- [PROBLEM STATEMENT]: Copy out all the lines of the data that hold the word "computer".

- [DATA LISTING]:
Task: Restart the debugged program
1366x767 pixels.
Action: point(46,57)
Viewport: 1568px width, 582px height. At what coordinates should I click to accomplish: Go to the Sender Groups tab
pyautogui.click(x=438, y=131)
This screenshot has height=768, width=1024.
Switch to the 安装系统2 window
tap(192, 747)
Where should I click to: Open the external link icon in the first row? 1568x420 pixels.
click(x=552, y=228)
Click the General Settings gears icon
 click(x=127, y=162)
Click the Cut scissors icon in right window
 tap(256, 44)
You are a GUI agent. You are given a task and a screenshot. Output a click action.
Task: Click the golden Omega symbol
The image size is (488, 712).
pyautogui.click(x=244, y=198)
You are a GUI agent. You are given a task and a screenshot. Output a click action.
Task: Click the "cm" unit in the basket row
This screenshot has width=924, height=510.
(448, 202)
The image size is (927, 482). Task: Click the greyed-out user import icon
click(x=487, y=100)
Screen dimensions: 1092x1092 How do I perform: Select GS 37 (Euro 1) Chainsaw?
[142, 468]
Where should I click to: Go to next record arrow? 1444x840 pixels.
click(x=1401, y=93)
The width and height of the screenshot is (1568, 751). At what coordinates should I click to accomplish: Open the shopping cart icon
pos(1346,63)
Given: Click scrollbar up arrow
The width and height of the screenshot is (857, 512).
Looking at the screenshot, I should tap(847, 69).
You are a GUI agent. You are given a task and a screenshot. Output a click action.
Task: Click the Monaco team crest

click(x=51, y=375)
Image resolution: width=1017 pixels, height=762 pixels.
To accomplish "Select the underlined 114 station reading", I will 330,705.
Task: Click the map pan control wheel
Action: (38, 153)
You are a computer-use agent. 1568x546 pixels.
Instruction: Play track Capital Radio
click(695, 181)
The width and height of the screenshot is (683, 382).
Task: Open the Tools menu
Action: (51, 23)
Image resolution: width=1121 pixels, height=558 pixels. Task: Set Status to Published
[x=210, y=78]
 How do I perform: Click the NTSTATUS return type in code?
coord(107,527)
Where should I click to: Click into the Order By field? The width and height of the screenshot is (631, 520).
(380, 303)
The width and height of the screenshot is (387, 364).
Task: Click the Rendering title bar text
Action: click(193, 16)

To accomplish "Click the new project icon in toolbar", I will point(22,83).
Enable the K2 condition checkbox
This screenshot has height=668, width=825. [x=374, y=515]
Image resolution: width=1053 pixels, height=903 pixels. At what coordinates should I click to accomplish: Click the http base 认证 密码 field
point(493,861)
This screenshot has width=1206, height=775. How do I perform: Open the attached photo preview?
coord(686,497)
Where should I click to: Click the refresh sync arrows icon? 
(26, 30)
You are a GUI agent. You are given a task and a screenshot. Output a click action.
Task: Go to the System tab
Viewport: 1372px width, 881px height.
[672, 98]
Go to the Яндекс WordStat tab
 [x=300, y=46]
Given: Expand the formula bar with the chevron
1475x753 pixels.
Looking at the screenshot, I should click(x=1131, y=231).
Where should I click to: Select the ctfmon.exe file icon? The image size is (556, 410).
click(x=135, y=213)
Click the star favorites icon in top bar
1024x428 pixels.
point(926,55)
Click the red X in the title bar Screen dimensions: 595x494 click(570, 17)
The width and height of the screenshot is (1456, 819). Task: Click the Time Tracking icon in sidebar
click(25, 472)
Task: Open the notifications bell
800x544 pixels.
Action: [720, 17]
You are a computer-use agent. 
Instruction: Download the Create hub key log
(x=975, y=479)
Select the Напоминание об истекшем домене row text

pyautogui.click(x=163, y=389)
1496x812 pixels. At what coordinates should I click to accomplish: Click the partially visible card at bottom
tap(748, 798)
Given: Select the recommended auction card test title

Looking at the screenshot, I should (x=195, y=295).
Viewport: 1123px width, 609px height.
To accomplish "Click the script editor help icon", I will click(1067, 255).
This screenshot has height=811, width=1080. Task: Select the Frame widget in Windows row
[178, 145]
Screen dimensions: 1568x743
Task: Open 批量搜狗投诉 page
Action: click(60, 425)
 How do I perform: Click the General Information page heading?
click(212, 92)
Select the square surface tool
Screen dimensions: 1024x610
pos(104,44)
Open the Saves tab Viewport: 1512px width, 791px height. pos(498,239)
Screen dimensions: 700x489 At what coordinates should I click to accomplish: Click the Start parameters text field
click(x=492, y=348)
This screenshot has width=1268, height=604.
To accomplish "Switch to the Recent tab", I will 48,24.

- [ANSWER AREA]:
You are a computer-use agent. 1568x546 pixels.
You are a computer-use agent. 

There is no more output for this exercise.